From the listing below, return every line with the string "agent" in it.

Start of Block

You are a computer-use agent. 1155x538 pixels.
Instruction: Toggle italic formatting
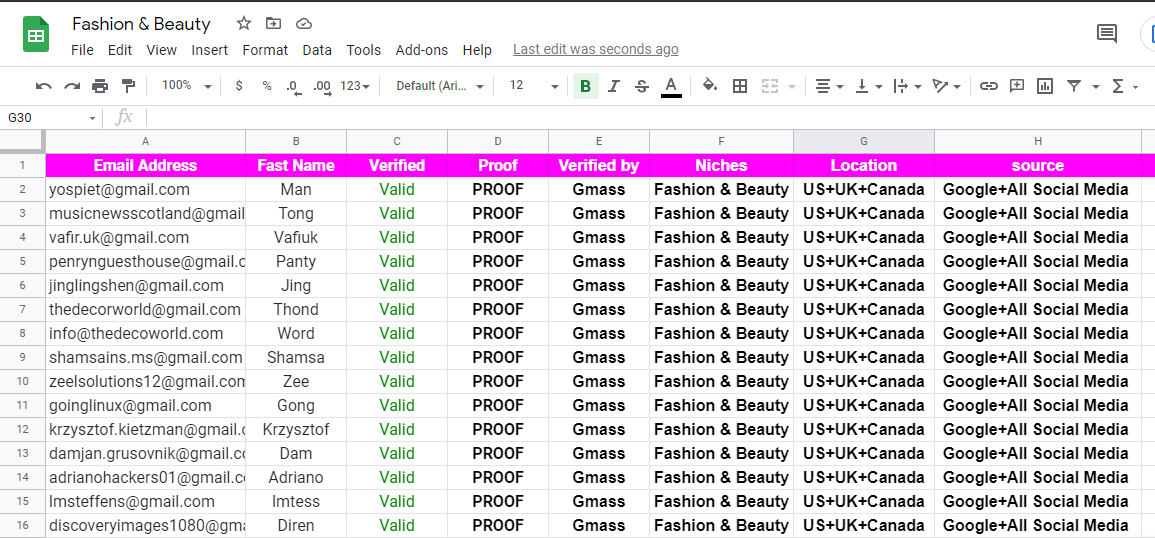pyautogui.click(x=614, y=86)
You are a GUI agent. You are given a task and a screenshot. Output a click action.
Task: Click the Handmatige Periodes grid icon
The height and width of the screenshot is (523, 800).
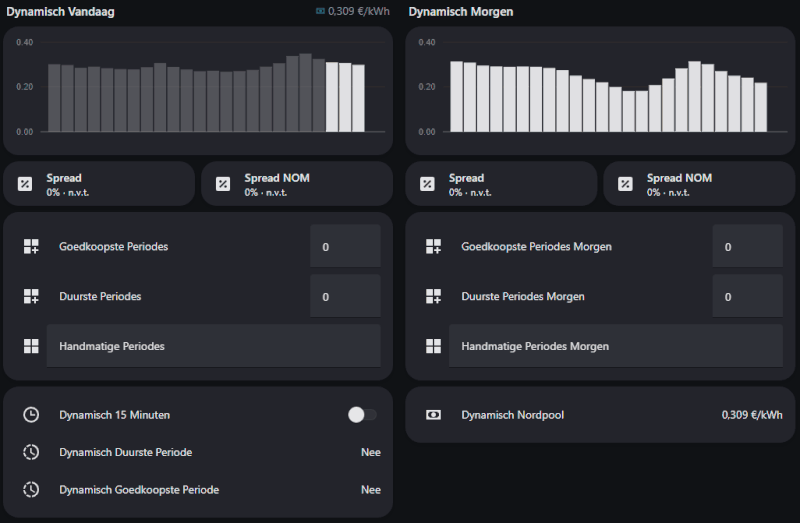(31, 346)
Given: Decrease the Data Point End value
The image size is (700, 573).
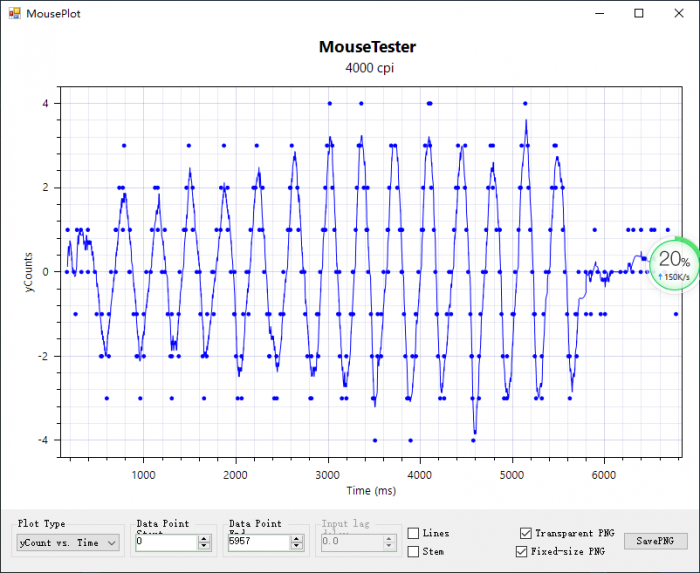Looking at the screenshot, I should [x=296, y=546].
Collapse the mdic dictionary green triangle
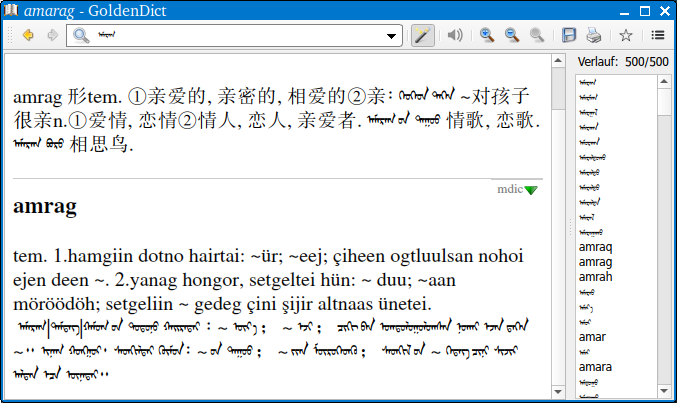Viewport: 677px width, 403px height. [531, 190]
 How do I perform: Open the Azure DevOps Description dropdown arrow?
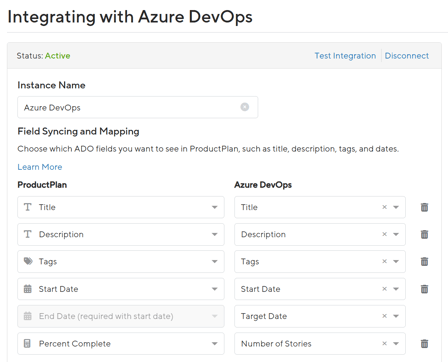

End of Block

▶ [Response to the task]:
You are a computer-use agent. 1155x538 pixels.
You are a GUI agent. You are given a task and a screenshot. Output a click action.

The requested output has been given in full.